基源:コショウ科(Piperaceae)のヒハツ Piper longum L. の未成熟果穂を乾燥したもの。

 コショウ科植物は日本では馴染みが薄いですが、世界の熱帯を中心に8〜12属、1400〜3000種が知られている比較的大きな科です。その多くは芳香のある精油成分やアルカロイドを含有し、香辛料や薬用植物として重要な分類群です。今回話題の蓽茇(ヒハツ)Piper longum L. は英名でLong pepperと呼ばれ、東南アジアをはじめ各地で薬用や香辛料として利用されています。

 原植物のヒハツPiper longum L. は木本状になる多年生のつる性植物で、茎は下部がほふくし、枝が横走し、柔らかく、稜と溝があり、若い茎は短い柔毛で蜜に覆われます。葉は互生し、葉身は楕円形または卵形、全縁で上面はやや光沢があってなめらかで、紙質です。雌雄異株で穂状花序をつけ、蓽茇として利用される雌花穂は花期には長さ約1.5cmの棍棒状で、表面に直径1 mm以下の目立たない花をつけ、花穂は果実が熟するに従って徐々に大きくなります。

 東南アジアに広く分布し、辛味があることから古来スパイスとしても多用され、ギリシャには紀元前に伝えられました。中国名の蓽茇(ピーパー)はサンスクリット名Pippiliの音訳と考えられます。やはりシルクロードを介して中国に伝えられた薬物ですが、本草書への記載は『開宝本草』が最初です。その名称に関して李時珍は「蓽撥とあるのは蓽茇と書くのが正しいのであって、『南方草木状』に記載されている外国語だ。陳蔵器の本草には畢勃とあり、『扶南傅』には逼撥と書き、『大明會典』には畢蕟と書き、段成式の酉陽雑阻には摩伽陀国では蓽撥梨と呼び、拂菻国では阿梨訶陀と呼ぶと言っている」と記しています。『開宝本草』には「蓽撥は波斯国に生じる。叢生するもので、茎、葉は蒟醬(キンマPiper betle)に似ている。その子は緊って細かい。味は蒟醬よりも辛烈だ。胡人が携えてくるが、それは食味に入れて用いるのだ」と記され、『図経本草』で蘇頌は「七月に子(実)を結び、その子は小指ほどの太さで、長さ二寸ほどあり、青黒色で椹子のようだがそれより長い」と述べており、このものは明らかにヒハツP. longumであると考えられます。

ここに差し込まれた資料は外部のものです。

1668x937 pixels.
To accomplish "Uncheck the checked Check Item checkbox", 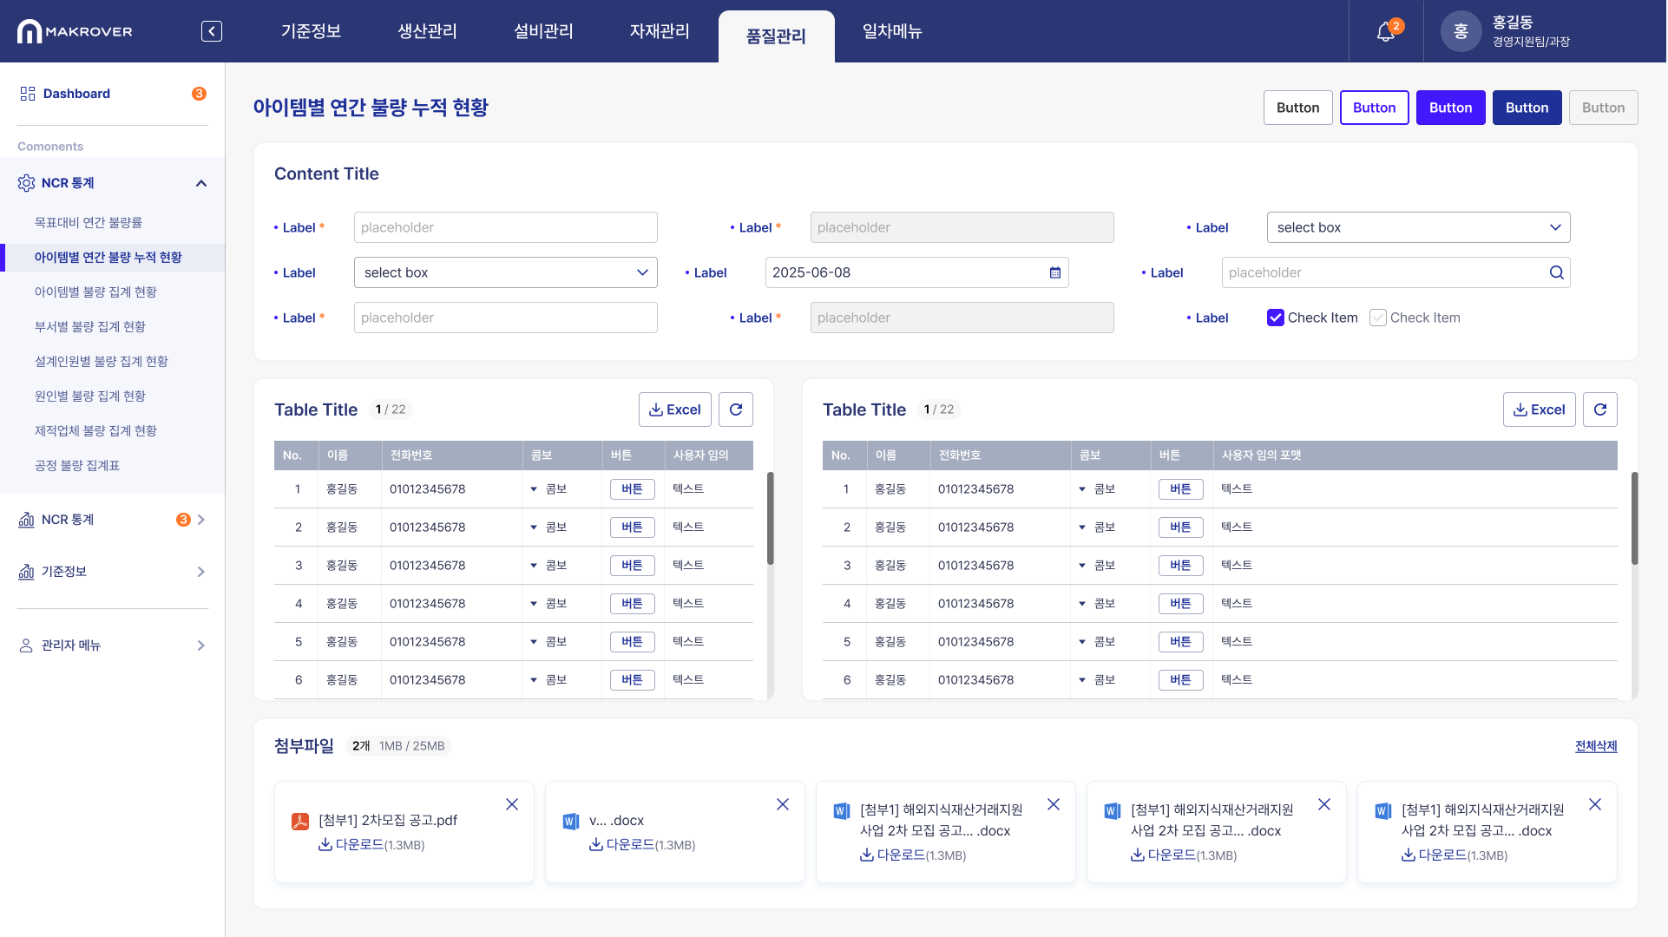I will [x=1275, y=318].
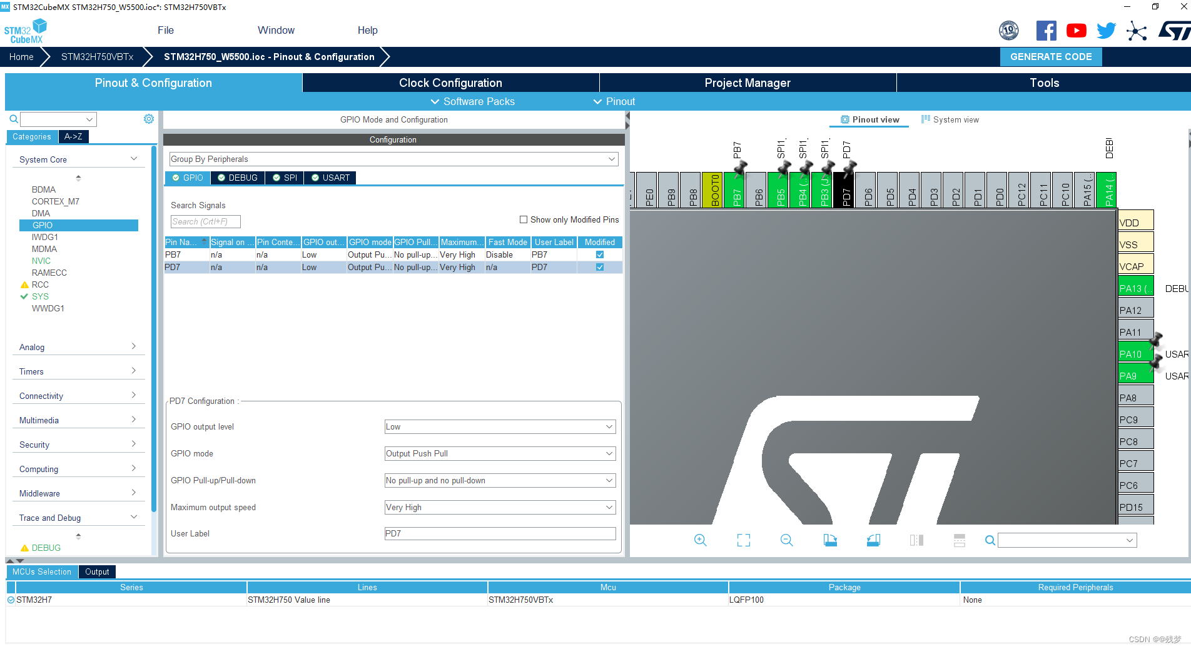Click the zoom out magnifier icon
The image size is (1191, 649).
click(786, 540)
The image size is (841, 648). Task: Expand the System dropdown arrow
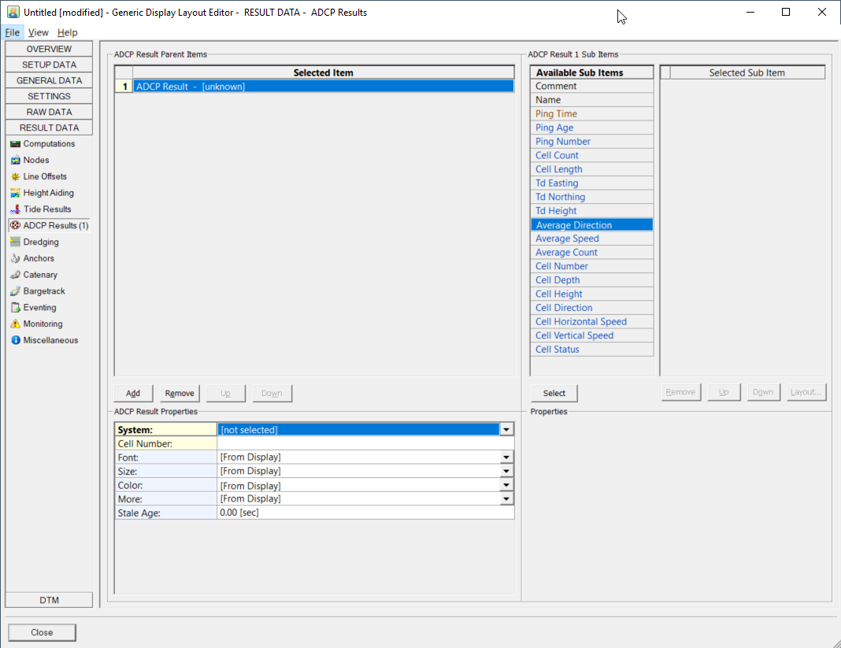coord(506,430)
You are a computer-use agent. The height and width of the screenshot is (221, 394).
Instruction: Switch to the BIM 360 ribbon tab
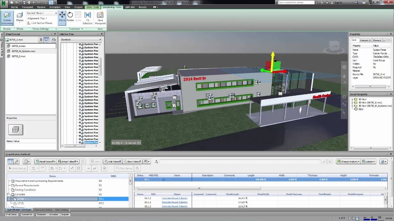pos(130,7)
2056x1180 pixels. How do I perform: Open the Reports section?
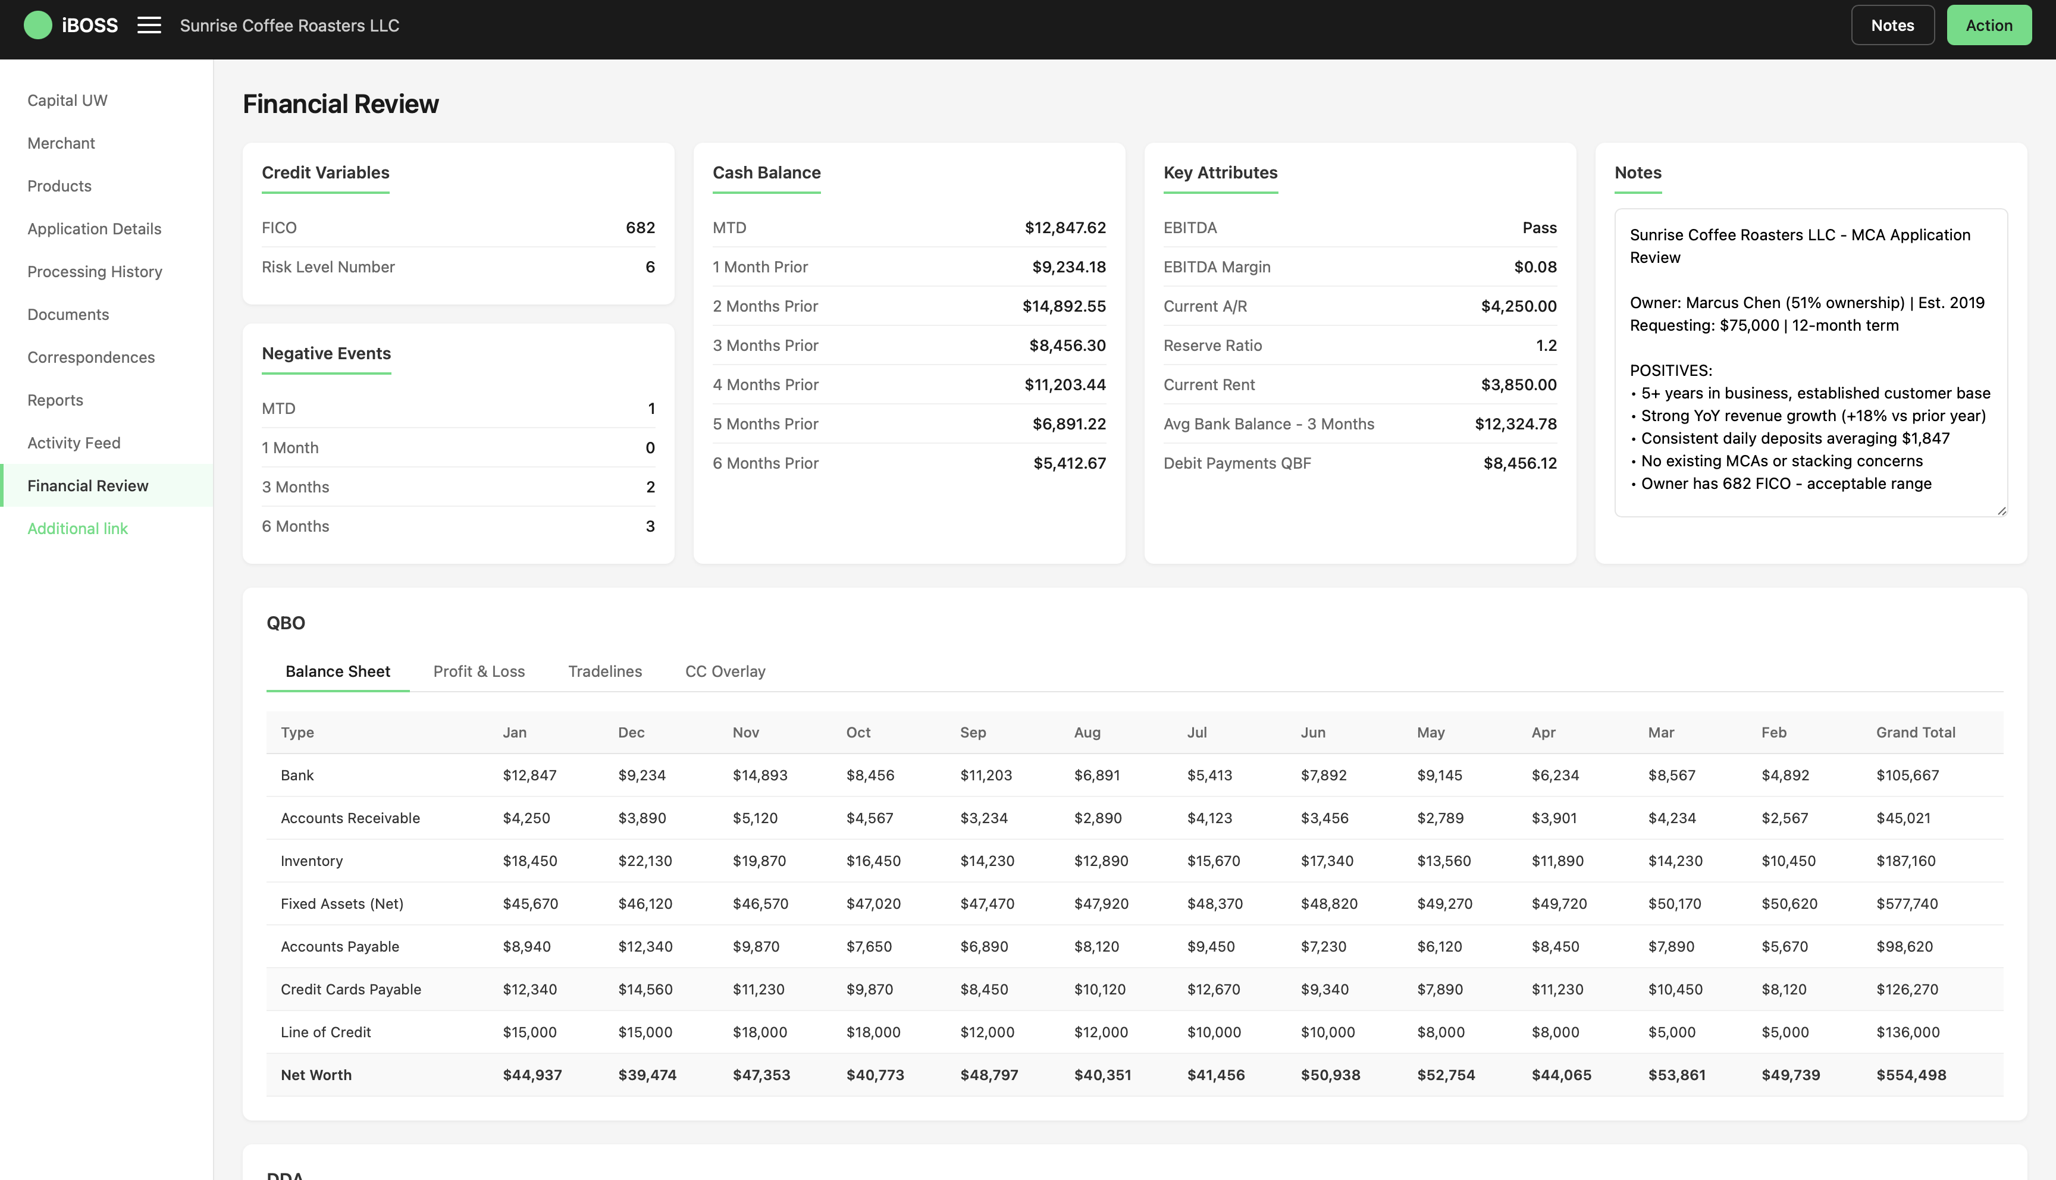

 若い果実がついた長い果序軸をそのまま乾燥させた「蓽茇」は、円柱形でやや湾曲し、長さ2〜4.5 cm、直径5〜8 mmで、柄はほとんどなく、表面は黒褐色で、細くて小さい痩果が多数蜜に並び、交錯した突起状になります。味は辛く特異なにおいがあります。堅く、肥大して、味が濃いものが良品とされていますが、香味はコショウに劣ります。

 インドの伝統医学アーユルヴェーダでは古くから重要な薬物とされ、食欲不振、リウマチ、性欲減衰、消化不良、鼓腸、喘息、気管支炎、しゃっくり、てんかん、発熱、淋病、痔などに用いられてきました。また、根は痛風、喘息、リウマチ、不眠症、腰痛、消化不良、脳卒中、胃痛、脾障害などに用いられます。未成熟果穂を主薬として作られたピッパリ・アーサワは食欲増進薬や胃腸薬としてよく知られています。

 含有成分としてはアルカロイドのピペリン、チャビシン、ピペルロングミンなどが含まれ、抗菌作用や血管拡張作用が報告されています。中医学では散寒・止痛薬とされ、冷えによる腹痛、下痢に用いられ、蓽茇、肉桂、高良姜が配合された已寒丸は暴泄、嘔吐を治すのに用いられます。

 なお、沖縄県でピハーツ、フィファチ、沖縄コショウと呼ばれているものは、ヒハツモドキP. retrofractumのことで、ヒハツがインドナガコショウと呼ばれるのに対して、ジャワナガコショウの名称で取引されています。沖縄では健胃整腸、食欲増進に用いられ、特にヤギ料理やブタ料理の調味料として利用されています。

 古来スパイスとして珍重されてきた蓽茇ですが、コショウの出現によりその地位が逆転してしまいました。とはいえ、蓽茇が血流を促進し、新陳代謝を高め、体温を上昇させて脂肪の燃焼を促進させることから、健康食品やダイエット素材として近年再び注目されています。